- [SUPPLIED RECORDS]

★ ★ ★

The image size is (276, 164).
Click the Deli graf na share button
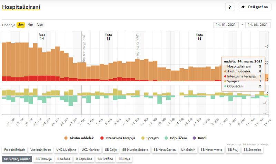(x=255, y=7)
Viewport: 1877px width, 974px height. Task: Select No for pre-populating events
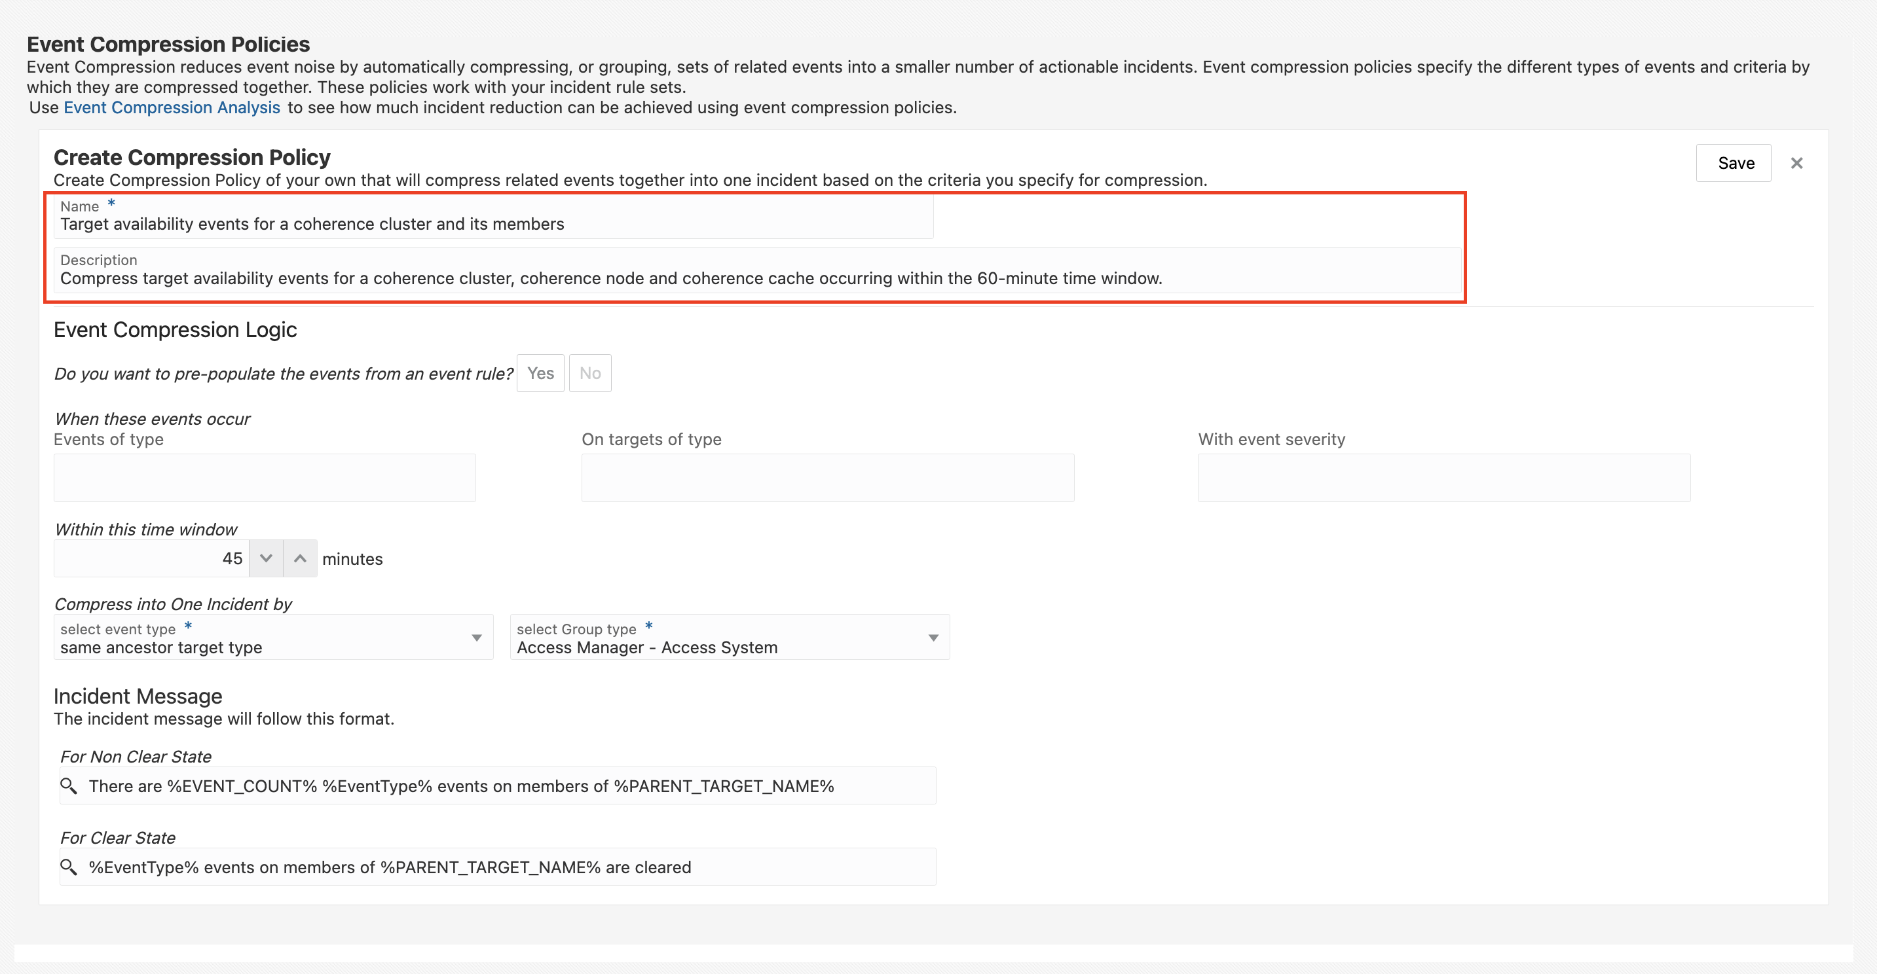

★ ★ ★

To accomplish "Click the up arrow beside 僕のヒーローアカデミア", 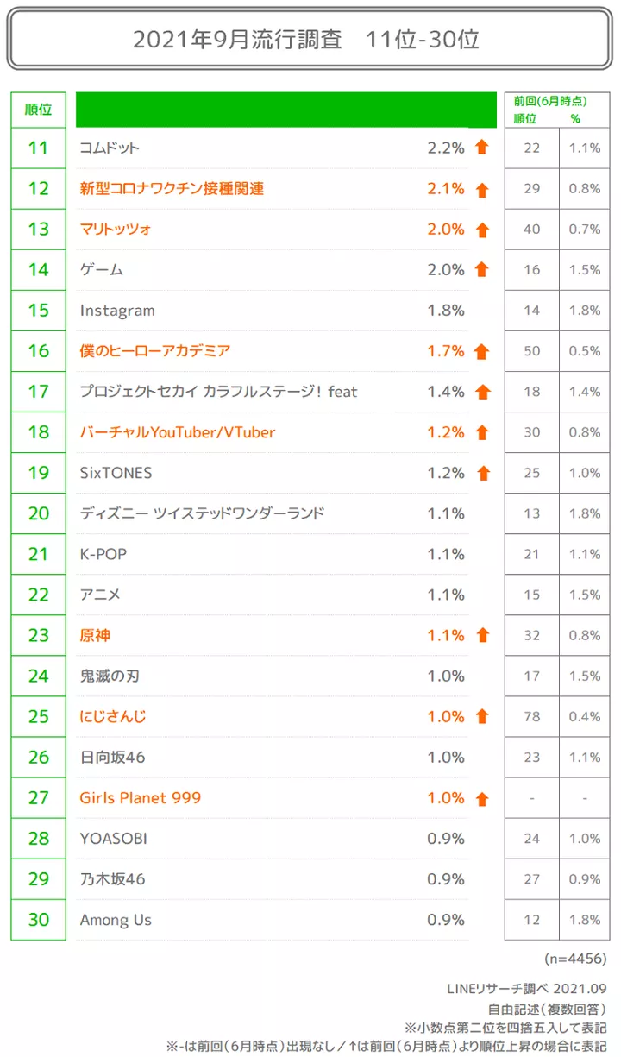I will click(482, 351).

★ ★ ★

- [TASK DIRECTIONS] With the pictures omitted, copy the entries above exactly from the line containing "Click the Deli graf na share button" through the line containing "Viewport: 1877px width, 974px", both lines included.

- [EXERCISE RESPONSE]
Click the Deli graf na share button
(x=255, y=7)
Viewport: 1877px width, 974px height. Task: Select No for pre-populating events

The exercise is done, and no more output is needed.